Robert Blyth

Personal information
- Full name: Robert Roberts Taylor Blyth
- Date of birth: 2 June 1900
- Place of birth: Muirkirk, Scotland
- Date of death: 1956 (aged 55–56)
- Place of death: Southwark, England
- Position(s): Forward

Senior career*
- Years: Team / Apps / (Gls)
- 1921–1922: Portsmouth / 8 / (2)
- 1922–1923: Southampton / 8 / (0)
- 1924–1925: Boston Soccer Club / 2 / (1)

= Robert Blyth (footballer) =

Scottish footballer (1900–1956)

Robert Roberts Taylor Blyth (2 June 1900 – 1956) was a Scottish professional footballer in the 1920s.

==Football career==
Blyth was born in Muirkirk Scotland – his father was the Portsmouth player Bob Blyth, who went on to manage Portsmouth from 1901 to 1904 and his cousins included Bill Shankly and Bob Shankly.

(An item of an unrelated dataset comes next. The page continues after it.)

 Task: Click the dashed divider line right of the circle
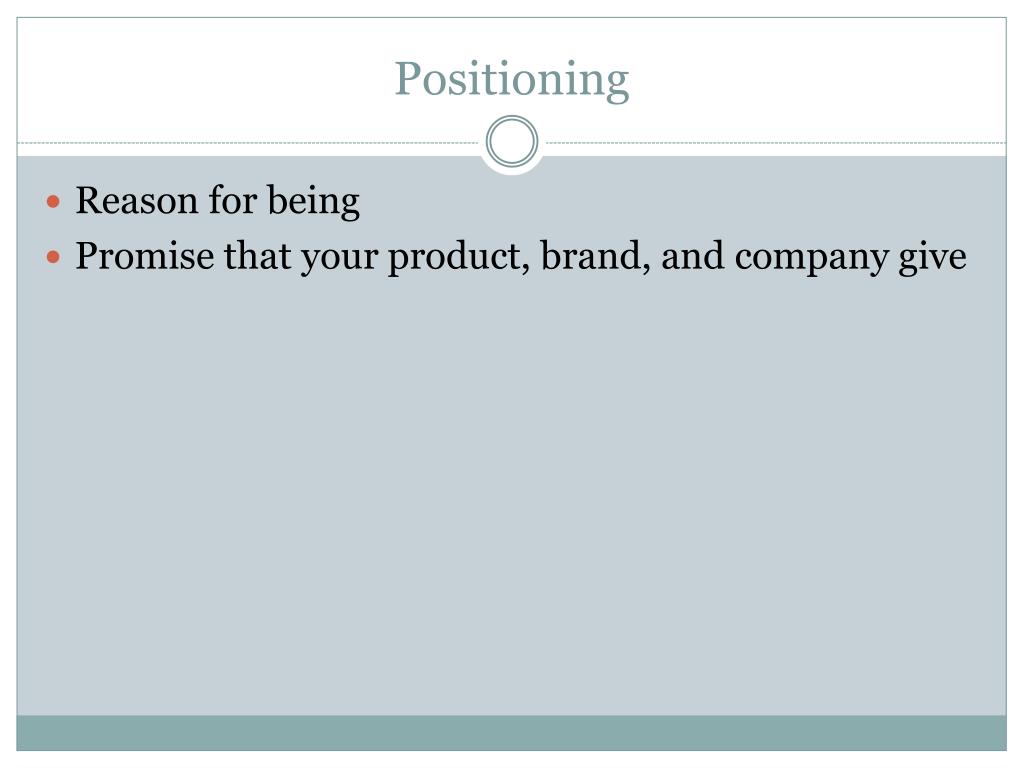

He made eight appearances for Portsmouth in the 1921–22 season before joining Southampton in January 1922. He again only made eight appearances for the "Saints", replacing Charlie Brown, before leaving the club for a brief football career in the United States.

In 1924, he signed with the Boston Soccer Club of the American Soccer League, but saw time in only two games.